The reason they did so well despite a doubling of the number of "organic" votes is that they managed much better slate discipline this year; last year, not everyone voted for all five candidates nor in every category, but this year it seems they did.

In making this estimate, I concluded that the slate actually swept the Best Novelette, Best Editor (Long Form), Best Fanwriter, and Best Artist categories, but the following either declined the nomination or were quietly disqualified for some reason:
  • Best Novelette: "Hyperspace Demons," Jonathan Moeller 
  • Best Editor (Long Form): Anne Sowards, Bryan Thomas Schmidt, and Mike Braff
  • Best Fanwriter: Zenopus
  • Best Fan Artist: Rgus
If EPH were in effect, it would have reduced the number of slate candidates, but not as much as some people seem to think. Only 5 categories would have had a single slate candidate, and 4 would have had three slate candidates--prior to withdrawals. In real life, the slate had 64 nominees; under EPH it would still have had at least 33.

Of course, like any estimates, these are only as good as their data, calculations, and assumptions. These results can be tested once we see the final stats in August and we can see how many people voted for Vox Day for Best Editor. And who withdrew. And what the actual results with EPH would have been.

Assumptions

  1. The Rabid Puppies had a disciplined slate, all of whom voted for all the items on the slate in all categories. I ignored the Sad Puppies entirely.
  2. “Organic” (i.e. “non-slate”) votes were distributed in the same “power-law” distribution they have historically followed.
  3. At least one Rabid Puppy nominee in each category was so bad that no one except a slate voter would vote for it. 

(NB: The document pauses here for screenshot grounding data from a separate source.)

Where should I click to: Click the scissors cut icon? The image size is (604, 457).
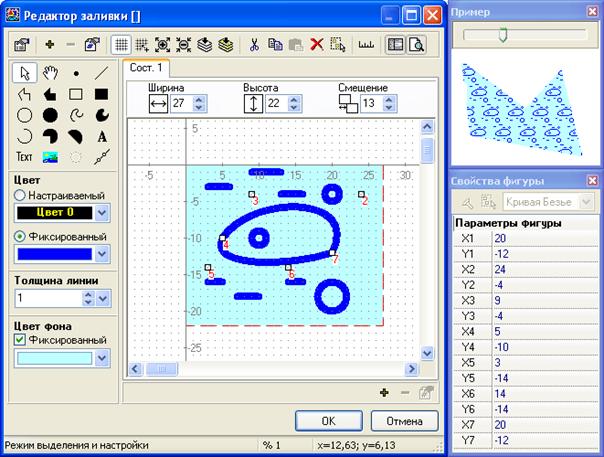pos(254,44)
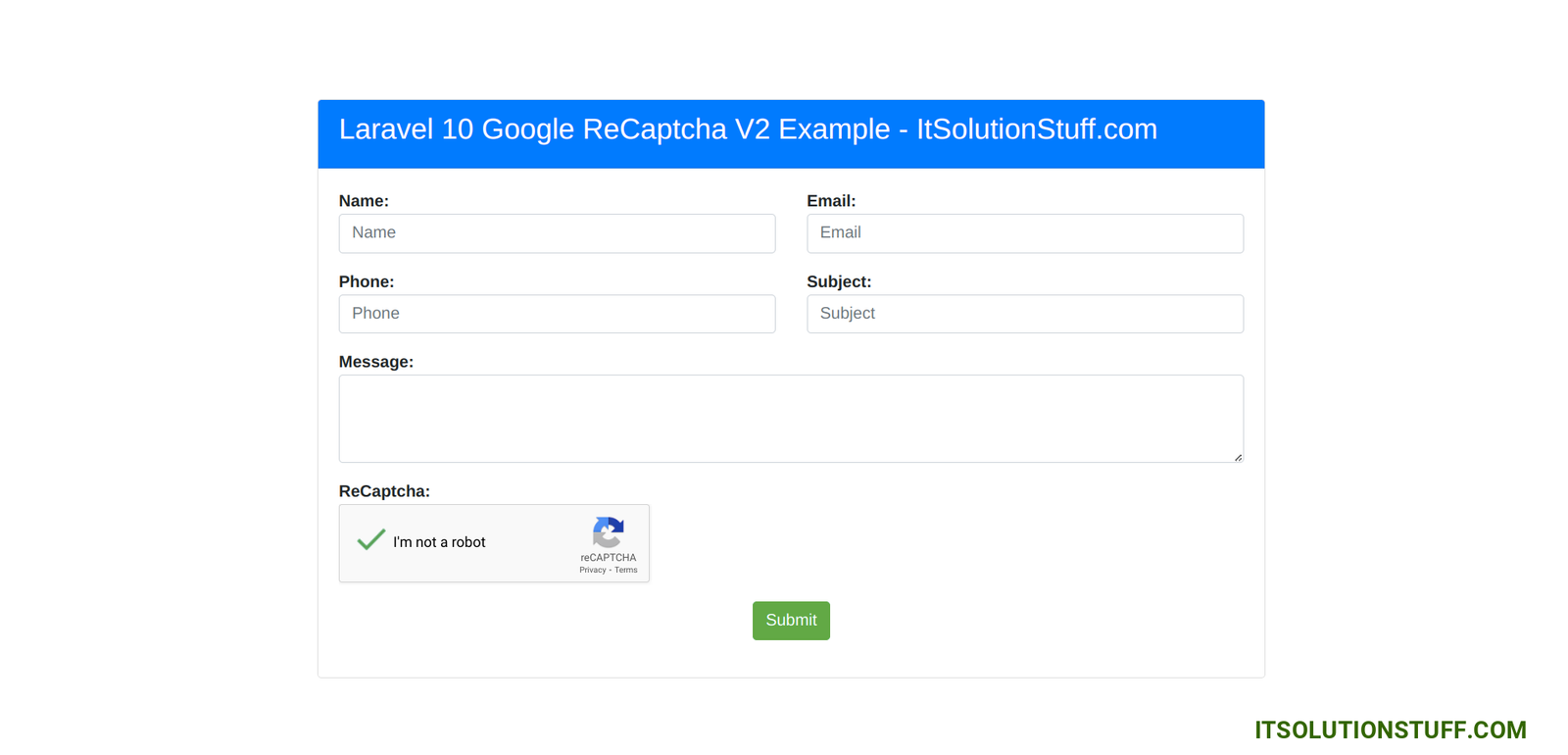Open the reCAPTCHA Terms link
This screenshot has height=755, width=1568.
click(x=626, y=570)
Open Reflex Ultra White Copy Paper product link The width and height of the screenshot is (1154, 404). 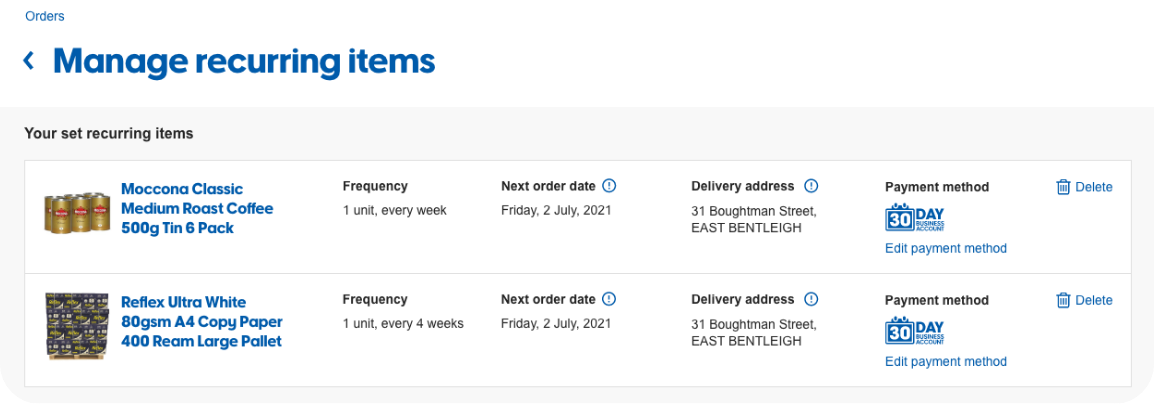[x=201, y=321]
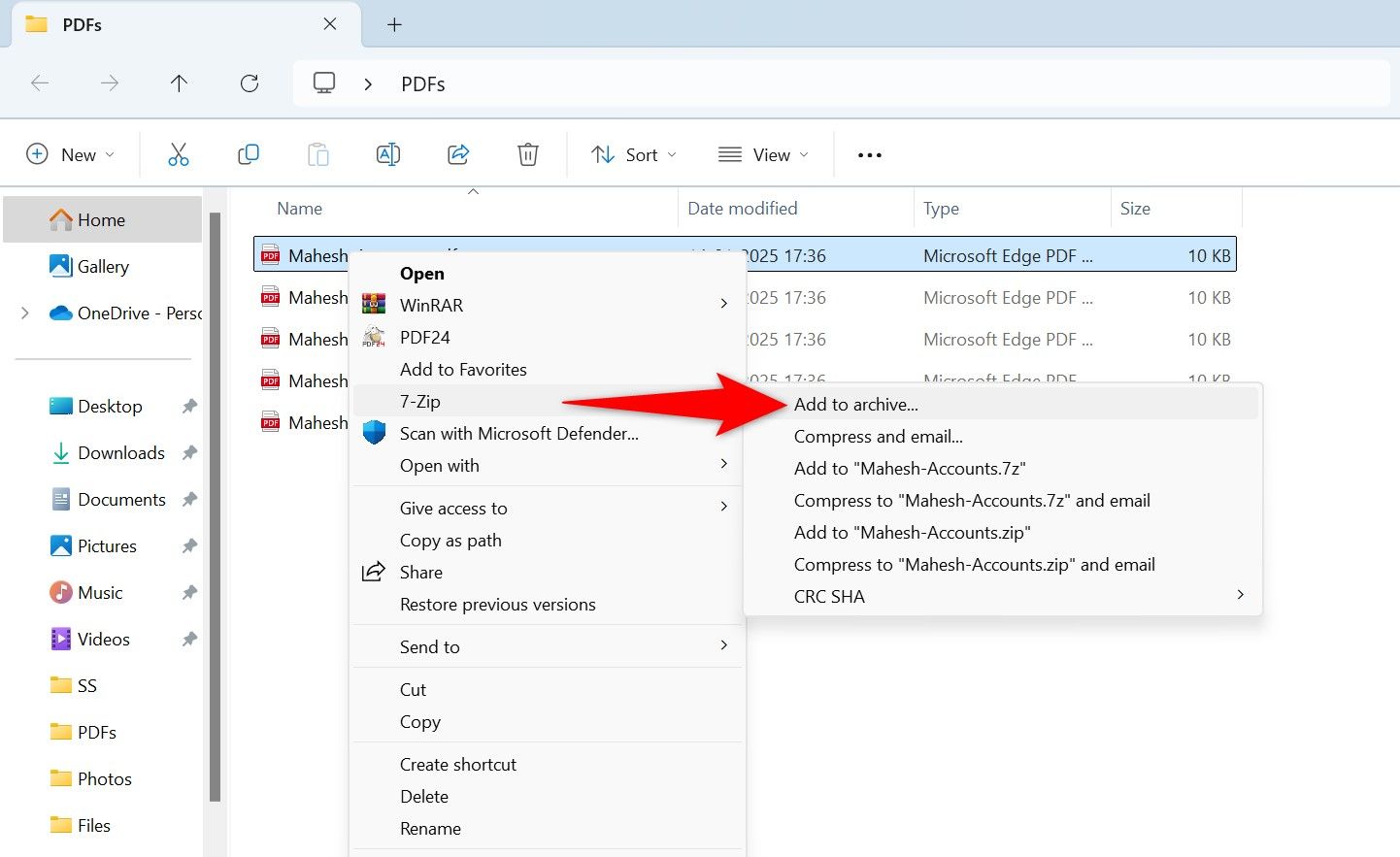The height and width of the screenshot is (857, 1400).
Task: Expand OneDrive - Personal in the sidebar
Action: click(x=24, y=313)
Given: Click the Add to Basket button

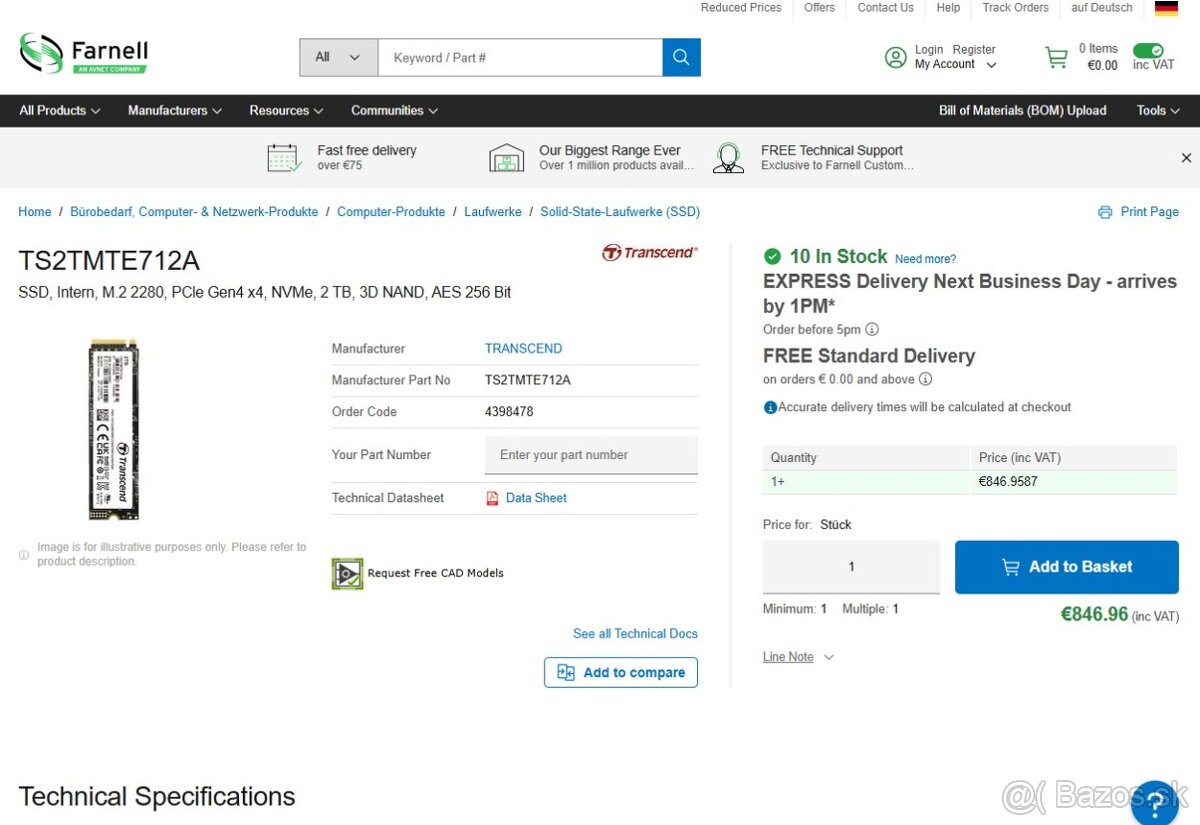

Quick Outline of the Method

There is a link below with more details about the math, but the quick summary is that I depended on the following:
  1. If we know the total number of organic votes in a category, the power law allows us to estimate how many organic votes there were at each rank.
  2. The best organic nominee squeezed out by the slate had to have fewer votes than the slate. 
  3. The worst organic nominee that made it despite the slate had to have more votes than the slate.
This lets us set up equations to solve for the minimum and maximum possible values for the number of slate voters for each category. The result looks like this:

Original With Declines Categories
Minimum Maximum Minimum Maximum
203 234 203 234 Best Novel
191 258 191 258 Best Novella
110 148 148 Best Novelette
149 149 Best Short Story
132 132 Best Related Work
187 187 Best Graphic Story
240 280 280 Best Dramatic Presentation, Long Form
174 215 174 215 Best Dramatic Presentation, Short Form
172 172 Best Editor, Short Form
84 99 171 Best Editor, Long Form
174 174 Best Professional Artist
172 218 172 218 Best Semiprozine
158 158 Best Fanzine
135 135 Best Fancast
80 111 111 Best Fanwriter
67 88 88 Best Fan Artist
158 208 158 208 John W. Campbell Award for Best New Writer
240 88 203 208 Overall Result

The columns labeled “original” are the results before making assumptions about people who were on the slate but declined their nominations.

Minima don’t tell you how small something is; they tell you it must be at least that big. So if you compute the maximum across all the minima (I know, that’s confusing), then it’ll give you the smallest size that’s big enough to satisfy every category. You do the reverse with the maxima to find the largest size that isn’t too large for any category.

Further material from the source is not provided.